Stack the optimizations — watch them compound

Toggle each optimization on or off below. Watch how throughput (tokens/second) climbs and per-token latency drops as you layer them. Notice that they compound — each one multiplies on top of the others, because each attacks a different bottleneck.

Optimization stack builder
1,000
tokens / second
25.0
ms / token (TPOT)
Cumulative speedup vs baseline 1.0×
baseline

All optimizations off — this is the naive baseline. Toggle them on to see the stack compound.

Why they multiply instead of just adding Each optimization attacks a different bottleneck — FlashAttention and fusion cut HBM traffic, CUDA Graphs cut CPU launch overhead, torch.compile cuts redundant work. Because they address independent costs, their speedups multiply rather than add. 1.8 × 1.3 × 1.35 × 1.2 ≈ 3.8× combined. This is the whole reason it's called a "stack" — the layers reinforce each other. The numbers here are illustrative; real gains vary by model, hardware, and sequence length.

The optimizations in code

nano-vLLM applies these optimizations with surprisingly little code, because it leans on battle-tested libraries. Here's how the decode-path CUDA Graph capture works:

model_runner.py — CUDA Graph capture for decode
class ModelRunner:
    def capture_decode_graph(self, batch_size: int):
        # Capture a CUDA graph for a fixed decode batch size.
        # Decode always processes exactly 1 token per sequence —
        # a fixed shape — which is what makes graph capture possible.

        # Warmup run first — required before capture so memory is allocated
        for _ in range(3):
            self._run_decode(self.static_input)

        # Record every kernel launch into a replayable graph
        self.graph = torch.cuda.CUDAGraph()
        with torch.cuda.graph(self.graph):
            # Everything inside here is recorded, not executed normally
            self.static_output = self._run_decode(self.static_input)

    def decode_step(self, input_ids):
        # Copy new data into the static input buffers the graph expects
        self.static_input.copy_(input_ids)
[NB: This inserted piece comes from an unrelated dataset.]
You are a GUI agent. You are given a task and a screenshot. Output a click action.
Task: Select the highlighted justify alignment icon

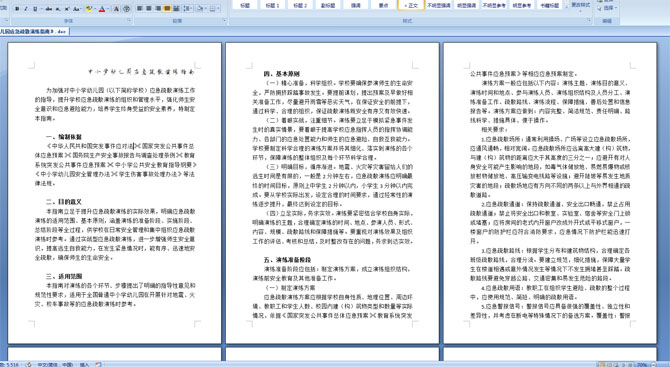click(x=167, y=9)
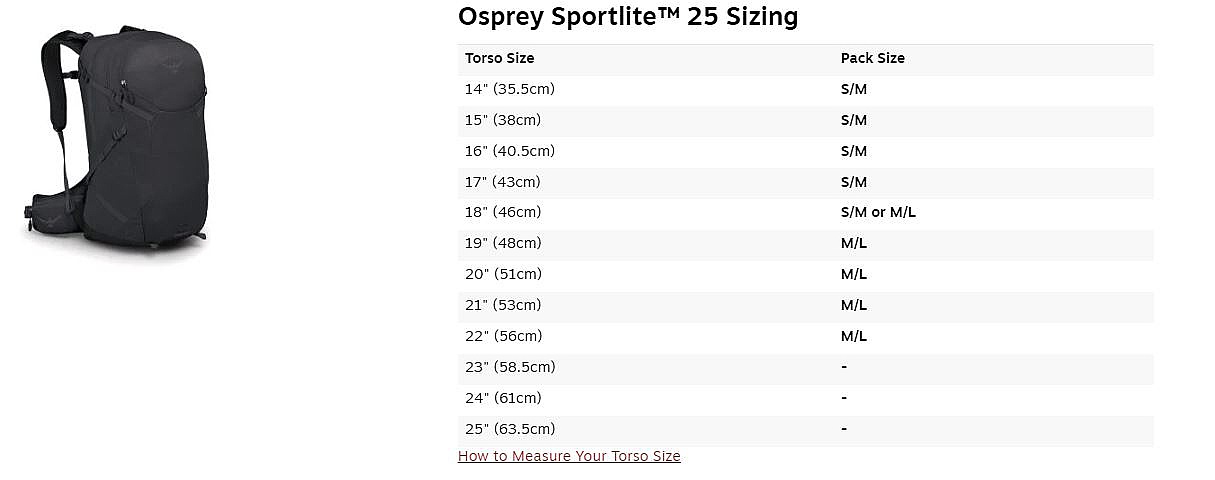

        # Replay the ENTIRE recorded kernel sequence in one shot —
        # no per-kernel CPU launch overhead
        self.graph.replay()

        return self.static_output.clone()
config.py — the enforce_eager switch
class ModelConfig:
    # When enforce_eager=True, CUDA graphs are DISABLED.
    # Useful for debugging (eager mode gives clear error messages)
    # but slower. Production runs with enforce_eager=False.
    enforce_eager: bool = False

    # When False, nano-vLLM captures decode CUDA graphs at startup
    # for a range of batch sizes, trading startup time for speed.
The pattern: lean on libraries, orchestrate cleverly nano-vLLM's genius isn't in reimplementing FlashAttention or CUDA Graphs — it's in orchestrating them correctly. It uses the flash-attn library for attention, PyTorch's native CUDA Graph API for decode, and a clean separation of prefill (eager) and decode (graphed) paths. The whole optimization layer is a few hundred lines because the hard parts live in well-tested external libraries. This is exactly how you should build real systems: don't reinvent the performance-critical primitives, compose them well.

Which optimization targets which bottleneck

The key to understanding the stack is knowing what each layer attacks. This is why they compose so well — minimal overlap.

FlashAttention → attention memory

Targets the HBM traffic of the attention operation specifically. Biggest win for long sequences, where the N×N matrix would be enormous. Helps both prefill and decode.

Kernel fusion → memory round-trips

Targets the HBM round-trips between small operations across the whole model. Keeps intermediates in SRAM. Broad, consistent improvement everywhere.

CUDA Graphs → CPU launch overhead

Targets the per-kernel dispatch cost, which dominates decode. The single biggest decode-specific win. Useless for prefill (variable shapes), essential for decode.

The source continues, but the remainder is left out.